I realize that this conference is devoted to synthetic biology, we consider DNA to be the industrial polymer of the 21st century. We're not going to be producing suits out of DNA but we think that with our scalable technology we could do synthetic biology and crispr-cas9 applications or the recently emerging immunotherapeutic cancer applications, precision diagnostics, and beyond biology like DNA memory, nanotechnology, these are fields that are being hindered by the expense of making rather long strands of DNA and hihgly modified DNAs and we think our technology will be applicable there.
Our team is down in San Diego. Prem K Sinha is our newest member. Still in development, hope to show you data in the future.
Q&A
Q: I am associated with some igem teams that tried this technique. The cost of the modified oligos was prohibitive. We were using heat to cleave the modification off. And then the enzyme, ... how are you.
A: cost of modified nucleotide is just simply related to scale, ... the only reason why phosphoramidites are inexpensive is due to the large scale. Eventually that cost goes down. We are trying to use as minimal modification as we can. We are exploring both exocylcic amine and 3 prime block modification. With reference to heat reomvables, that's one of the reasons we didn't pursue 3 prime blocks, because TdT will not accept modifications of the 3 prime end. We can hang ... on the bases.. and the enzyme will incorporate it, but any modification of the 3 prime end, will inhibit the use of the wild type protein. So we didn't want to engineer the protein and we decided to go that way. Our molecules come off with mild reducing agents and we can leave the scar until the end or take it off with the mild application of heat. But no heat required.
Q: A big part of the contribution to error rates in oligo synthesis comes from reactions that don't go to completion. Whether enzymatically or with chemistry, you still have to push a reaction to completion. I don't see how enzymes are going to do a better job of pushing the reaction to completion than traditional chemistry.

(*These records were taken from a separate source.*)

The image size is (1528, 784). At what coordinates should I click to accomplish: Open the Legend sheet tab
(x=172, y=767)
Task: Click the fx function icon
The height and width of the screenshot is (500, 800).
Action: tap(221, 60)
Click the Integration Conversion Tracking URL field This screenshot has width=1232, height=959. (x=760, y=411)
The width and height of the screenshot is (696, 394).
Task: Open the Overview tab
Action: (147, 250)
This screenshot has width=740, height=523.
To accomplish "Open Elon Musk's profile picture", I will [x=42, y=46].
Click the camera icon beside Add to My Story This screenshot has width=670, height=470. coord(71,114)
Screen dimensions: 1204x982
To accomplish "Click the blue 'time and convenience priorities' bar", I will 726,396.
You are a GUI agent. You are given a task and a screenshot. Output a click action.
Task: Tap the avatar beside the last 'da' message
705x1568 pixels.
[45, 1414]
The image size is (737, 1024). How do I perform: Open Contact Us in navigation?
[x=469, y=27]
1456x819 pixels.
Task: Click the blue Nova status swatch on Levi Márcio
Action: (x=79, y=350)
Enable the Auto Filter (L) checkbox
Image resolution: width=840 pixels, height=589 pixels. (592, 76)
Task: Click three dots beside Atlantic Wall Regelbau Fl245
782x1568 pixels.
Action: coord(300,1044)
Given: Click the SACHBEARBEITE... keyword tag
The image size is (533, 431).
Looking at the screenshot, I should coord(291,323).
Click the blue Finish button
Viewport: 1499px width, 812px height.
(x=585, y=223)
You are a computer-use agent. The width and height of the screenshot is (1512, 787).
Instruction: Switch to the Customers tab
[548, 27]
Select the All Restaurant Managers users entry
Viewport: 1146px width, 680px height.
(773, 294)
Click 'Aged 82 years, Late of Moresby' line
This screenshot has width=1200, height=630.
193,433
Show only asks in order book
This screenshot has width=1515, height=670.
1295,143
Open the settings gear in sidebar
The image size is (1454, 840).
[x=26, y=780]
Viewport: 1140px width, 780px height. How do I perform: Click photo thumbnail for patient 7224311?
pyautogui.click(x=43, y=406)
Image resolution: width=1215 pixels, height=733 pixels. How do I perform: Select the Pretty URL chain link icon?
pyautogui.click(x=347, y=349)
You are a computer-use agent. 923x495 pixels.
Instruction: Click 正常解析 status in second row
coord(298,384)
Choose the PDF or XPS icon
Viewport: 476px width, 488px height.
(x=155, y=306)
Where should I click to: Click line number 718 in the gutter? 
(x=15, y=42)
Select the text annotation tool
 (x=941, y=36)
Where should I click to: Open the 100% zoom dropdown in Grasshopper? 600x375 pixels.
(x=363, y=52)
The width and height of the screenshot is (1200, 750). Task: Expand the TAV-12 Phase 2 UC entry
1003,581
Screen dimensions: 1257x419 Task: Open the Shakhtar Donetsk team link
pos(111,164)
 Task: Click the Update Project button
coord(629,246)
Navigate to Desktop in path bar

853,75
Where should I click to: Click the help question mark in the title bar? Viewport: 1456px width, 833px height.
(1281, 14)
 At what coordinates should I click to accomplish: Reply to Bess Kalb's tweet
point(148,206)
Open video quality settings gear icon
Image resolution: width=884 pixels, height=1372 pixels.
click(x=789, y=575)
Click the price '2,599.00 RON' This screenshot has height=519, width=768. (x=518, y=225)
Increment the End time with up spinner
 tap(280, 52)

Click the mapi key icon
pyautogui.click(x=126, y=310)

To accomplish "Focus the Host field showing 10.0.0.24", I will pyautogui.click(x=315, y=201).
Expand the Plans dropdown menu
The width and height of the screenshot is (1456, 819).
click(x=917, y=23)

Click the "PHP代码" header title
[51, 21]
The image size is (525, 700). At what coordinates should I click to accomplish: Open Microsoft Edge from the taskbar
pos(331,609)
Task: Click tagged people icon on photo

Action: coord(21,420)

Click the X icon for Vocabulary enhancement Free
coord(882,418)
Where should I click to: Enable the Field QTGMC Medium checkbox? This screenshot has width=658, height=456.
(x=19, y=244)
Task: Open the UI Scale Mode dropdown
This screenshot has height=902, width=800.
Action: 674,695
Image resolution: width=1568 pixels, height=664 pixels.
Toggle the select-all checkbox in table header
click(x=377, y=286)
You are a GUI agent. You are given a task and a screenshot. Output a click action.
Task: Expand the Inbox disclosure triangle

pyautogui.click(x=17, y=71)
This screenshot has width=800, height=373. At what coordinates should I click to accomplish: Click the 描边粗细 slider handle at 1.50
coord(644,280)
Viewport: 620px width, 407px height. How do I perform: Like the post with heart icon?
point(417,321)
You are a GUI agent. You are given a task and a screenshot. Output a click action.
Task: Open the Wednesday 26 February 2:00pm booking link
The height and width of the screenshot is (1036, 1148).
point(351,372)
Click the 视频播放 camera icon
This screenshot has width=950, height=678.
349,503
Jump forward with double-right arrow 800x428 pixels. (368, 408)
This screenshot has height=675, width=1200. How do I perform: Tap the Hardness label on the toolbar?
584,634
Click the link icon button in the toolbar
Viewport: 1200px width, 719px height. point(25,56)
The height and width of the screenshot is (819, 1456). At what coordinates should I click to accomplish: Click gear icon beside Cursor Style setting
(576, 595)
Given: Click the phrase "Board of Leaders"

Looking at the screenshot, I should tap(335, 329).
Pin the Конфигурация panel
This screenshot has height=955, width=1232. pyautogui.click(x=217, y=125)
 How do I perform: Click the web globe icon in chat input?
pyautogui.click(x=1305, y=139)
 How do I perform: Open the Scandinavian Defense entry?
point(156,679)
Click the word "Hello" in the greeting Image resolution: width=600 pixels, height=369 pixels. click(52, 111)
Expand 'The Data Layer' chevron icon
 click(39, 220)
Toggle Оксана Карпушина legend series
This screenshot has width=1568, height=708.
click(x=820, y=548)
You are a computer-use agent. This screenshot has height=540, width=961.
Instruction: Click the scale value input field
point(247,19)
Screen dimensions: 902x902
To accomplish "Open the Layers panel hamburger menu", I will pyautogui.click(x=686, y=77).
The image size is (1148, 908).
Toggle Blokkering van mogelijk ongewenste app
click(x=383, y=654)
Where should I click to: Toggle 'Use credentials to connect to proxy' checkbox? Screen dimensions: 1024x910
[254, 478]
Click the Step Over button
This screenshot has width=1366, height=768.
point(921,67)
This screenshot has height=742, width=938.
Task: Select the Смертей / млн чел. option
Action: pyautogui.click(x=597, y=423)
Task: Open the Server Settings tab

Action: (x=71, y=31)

A: With some respect, you're right. We can... TdT quantitative additions. I had a discussion yesterday-- what are the limitations of phosphoramidite is a coupling reaction or is it subsequent degradation of strands formed during synthesis? I don't think that has been well defined. TdT has, I don't think it has an equilibrium point, we've been able to drive it whith low micromolar concentrations of heavily modified triphosphates to what looks like quantitative addition. We were able to implement sequencing based assay to see how many 9s we can put tin that.
Q: Secondary structure effects.
A: Synthesis in solution. Secondary structure effects, sure. We can leave the scar on. We are thinking minimalistic scar on the 3 of G or the n 4 of C will vanish secondary structure effects, we hope.